Dave Peterson


The Fourth Circuit’s recent decision in Class v. Towson University threatens the rights guaranteed to disabled persons under the Americans with Disabilities Act of 1990 (ADA) and the Rehabilitation Act of 1973 (“Rehab Act”). The Acts demand that disabled persons not be excluded from activities based on unsubstantiated paternalistic concerns, and, where exclusion occurs, the Acts entrust courts to evaluate whether exclusion was warranted in light of the best available objective evidence. This Comment argues that by deferring to the speculative fears and subjective judgment of Towson University—the very entity accused of violating the ADA and Rehab Act in Class v. Towson—the Fourth Circuit abandoned its duties and rendered an improper decision.

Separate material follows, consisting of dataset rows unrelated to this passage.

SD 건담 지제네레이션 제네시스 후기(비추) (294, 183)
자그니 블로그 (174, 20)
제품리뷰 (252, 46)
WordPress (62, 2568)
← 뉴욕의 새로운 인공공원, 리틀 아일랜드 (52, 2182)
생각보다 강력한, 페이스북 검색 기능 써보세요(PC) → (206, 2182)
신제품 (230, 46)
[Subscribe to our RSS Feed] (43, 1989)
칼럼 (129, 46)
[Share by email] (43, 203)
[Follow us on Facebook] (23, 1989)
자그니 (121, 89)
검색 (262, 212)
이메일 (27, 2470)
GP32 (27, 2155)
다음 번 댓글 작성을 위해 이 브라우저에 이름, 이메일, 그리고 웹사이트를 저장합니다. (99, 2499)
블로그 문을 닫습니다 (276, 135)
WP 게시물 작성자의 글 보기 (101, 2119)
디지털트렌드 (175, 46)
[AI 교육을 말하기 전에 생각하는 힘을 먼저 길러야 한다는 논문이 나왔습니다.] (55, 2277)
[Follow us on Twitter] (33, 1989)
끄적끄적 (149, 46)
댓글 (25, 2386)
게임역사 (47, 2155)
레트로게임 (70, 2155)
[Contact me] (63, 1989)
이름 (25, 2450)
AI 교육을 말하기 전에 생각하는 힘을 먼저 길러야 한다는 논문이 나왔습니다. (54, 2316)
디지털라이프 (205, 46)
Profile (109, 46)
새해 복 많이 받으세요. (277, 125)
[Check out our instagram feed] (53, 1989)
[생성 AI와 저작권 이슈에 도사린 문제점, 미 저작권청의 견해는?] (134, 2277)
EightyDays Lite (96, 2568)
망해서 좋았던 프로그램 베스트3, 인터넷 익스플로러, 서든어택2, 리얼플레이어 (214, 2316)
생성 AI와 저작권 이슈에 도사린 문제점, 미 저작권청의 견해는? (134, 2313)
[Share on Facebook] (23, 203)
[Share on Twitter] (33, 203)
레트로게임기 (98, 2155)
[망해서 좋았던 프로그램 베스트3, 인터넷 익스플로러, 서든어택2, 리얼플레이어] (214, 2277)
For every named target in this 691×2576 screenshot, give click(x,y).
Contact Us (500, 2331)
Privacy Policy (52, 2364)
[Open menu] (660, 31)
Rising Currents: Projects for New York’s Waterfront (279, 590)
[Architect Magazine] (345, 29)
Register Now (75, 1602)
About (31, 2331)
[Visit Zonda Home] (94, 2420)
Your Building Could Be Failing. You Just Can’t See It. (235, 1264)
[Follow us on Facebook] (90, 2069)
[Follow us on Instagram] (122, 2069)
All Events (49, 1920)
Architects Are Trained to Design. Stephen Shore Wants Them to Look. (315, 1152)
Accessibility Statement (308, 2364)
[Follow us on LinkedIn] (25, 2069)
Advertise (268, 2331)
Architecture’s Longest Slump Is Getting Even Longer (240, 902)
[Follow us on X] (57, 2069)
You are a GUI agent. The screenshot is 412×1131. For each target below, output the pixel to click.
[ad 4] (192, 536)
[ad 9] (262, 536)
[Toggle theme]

This Comment begins with a critique of the Fourth Circuit’s reasoning in Class v. Towson and demonstrates that the factual record was devoid of evidence supporting the court’s decision to exclude Gavin Class—a disabled athlete—from Towson’s football team. This Comment continues by arguing that the Fourth Circuit employed an incorrect standard of analysis when determining that Class’s disqualification did not violate the ADA or Rehab Act. The conclusion of this Comment implores the legal community to reject the Fourth Circuit’s holding and reaffirm disabled persons’ right to live free from paternalistic authorities.